New Path for AT&T

Growth in AT&T Inc.’s new media division helped paper over deep losses in the company’s satellite-TV business stemming from a cord-cutting trend that executives have said first drove their appetite for entertainment assets. The DirecTV satellite unit has lost more than 1 million customers after five straight quarters of declines. AT&T has offered free HBO to certain wireless subscribers and recently rolled out a $15-a-month streaming package to attract “cord cutters” abandoning more expensive traditional TV plans.

WarnerMedia helped offset the weakness in TV distribution. Revenue in its Turner division grew by about 4%, helped by stronger ad revenue. Its premium HBO division posted 13% more in revenue as subscriptions climbed. Overall, the company reported lower revenue for the three-month period ended June 30 despite getting a more than $1 billion revenue injection from Time Warner for the 16 days that AT&T owned the business during the quarter. 

AT&T acquired the owner of CNN, HBO, and Warner Bros. last month in an $81 billion cash-and-stock deal that turned the Dallas-based telecommunications company into an overnight media giant.

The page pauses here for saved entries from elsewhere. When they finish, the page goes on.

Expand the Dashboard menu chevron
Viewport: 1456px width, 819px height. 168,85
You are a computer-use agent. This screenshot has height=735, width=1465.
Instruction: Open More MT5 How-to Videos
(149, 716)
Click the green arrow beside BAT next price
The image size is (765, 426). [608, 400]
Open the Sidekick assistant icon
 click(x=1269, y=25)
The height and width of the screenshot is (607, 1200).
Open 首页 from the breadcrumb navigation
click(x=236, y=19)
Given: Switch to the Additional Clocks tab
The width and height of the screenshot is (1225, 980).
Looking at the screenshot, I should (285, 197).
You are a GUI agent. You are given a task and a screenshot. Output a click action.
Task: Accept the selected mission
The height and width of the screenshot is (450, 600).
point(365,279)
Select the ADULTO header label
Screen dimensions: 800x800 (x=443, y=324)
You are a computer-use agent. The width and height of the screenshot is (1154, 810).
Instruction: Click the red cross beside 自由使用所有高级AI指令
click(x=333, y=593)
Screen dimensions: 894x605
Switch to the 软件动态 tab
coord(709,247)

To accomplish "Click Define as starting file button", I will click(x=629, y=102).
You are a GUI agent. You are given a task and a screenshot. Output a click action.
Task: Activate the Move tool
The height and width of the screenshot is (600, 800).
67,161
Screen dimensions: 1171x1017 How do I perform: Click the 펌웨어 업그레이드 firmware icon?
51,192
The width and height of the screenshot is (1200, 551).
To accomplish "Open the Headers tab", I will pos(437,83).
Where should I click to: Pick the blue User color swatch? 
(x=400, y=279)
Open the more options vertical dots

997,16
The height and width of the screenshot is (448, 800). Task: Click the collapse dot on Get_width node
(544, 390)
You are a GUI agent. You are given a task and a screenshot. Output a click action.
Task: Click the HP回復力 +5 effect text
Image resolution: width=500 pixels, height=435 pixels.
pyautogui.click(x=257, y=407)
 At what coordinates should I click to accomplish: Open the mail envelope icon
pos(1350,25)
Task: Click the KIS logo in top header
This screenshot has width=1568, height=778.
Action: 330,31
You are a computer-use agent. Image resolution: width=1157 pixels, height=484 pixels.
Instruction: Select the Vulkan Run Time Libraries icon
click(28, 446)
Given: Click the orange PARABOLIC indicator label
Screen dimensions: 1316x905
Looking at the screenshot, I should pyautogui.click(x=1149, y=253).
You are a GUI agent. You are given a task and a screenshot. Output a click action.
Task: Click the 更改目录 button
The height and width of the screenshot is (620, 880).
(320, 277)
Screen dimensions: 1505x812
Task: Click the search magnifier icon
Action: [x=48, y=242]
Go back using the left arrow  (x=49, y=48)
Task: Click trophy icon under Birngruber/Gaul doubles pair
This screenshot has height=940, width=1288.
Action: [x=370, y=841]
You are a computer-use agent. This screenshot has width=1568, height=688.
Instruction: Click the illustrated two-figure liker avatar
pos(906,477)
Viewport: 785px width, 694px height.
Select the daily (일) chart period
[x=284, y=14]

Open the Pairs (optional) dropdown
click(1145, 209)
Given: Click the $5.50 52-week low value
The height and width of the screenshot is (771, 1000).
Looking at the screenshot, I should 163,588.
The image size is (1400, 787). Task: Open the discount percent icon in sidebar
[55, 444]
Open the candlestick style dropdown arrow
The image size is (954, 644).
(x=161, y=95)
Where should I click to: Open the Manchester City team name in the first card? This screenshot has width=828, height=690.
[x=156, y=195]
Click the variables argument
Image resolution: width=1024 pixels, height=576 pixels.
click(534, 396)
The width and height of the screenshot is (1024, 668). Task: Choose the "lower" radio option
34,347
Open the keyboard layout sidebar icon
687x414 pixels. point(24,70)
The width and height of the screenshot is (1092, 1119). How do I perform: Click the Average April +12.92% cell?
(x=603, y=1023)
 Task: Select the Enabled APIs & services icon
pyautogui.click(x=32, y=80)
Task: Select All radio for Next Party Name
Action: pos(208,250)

That division, now called WarnerMedia, enjoyed gains in advertising and premium subscriptions.

With the new businesses, the company aims to deliver a slate of video programming to millions of online viewers — at home and on the go. The addition of Time Warner movies, TV shows and pay-tv networks will boost AT&T’s annual revenue by as much as 20 percent, while increasing net debt by 58 percent to $180.4 billion.

AT&T’s Time Warner acquisition was a long time coming. The carrier announced the deal almost two years ago, but it was fought by antitrust enforcers. “It was clear back in 2016 when we actually did this deal that scale was important, and the distribution model was changing,” Chief Executive officer Randall Stephenson said on a call with investors after second-quarter results were announced.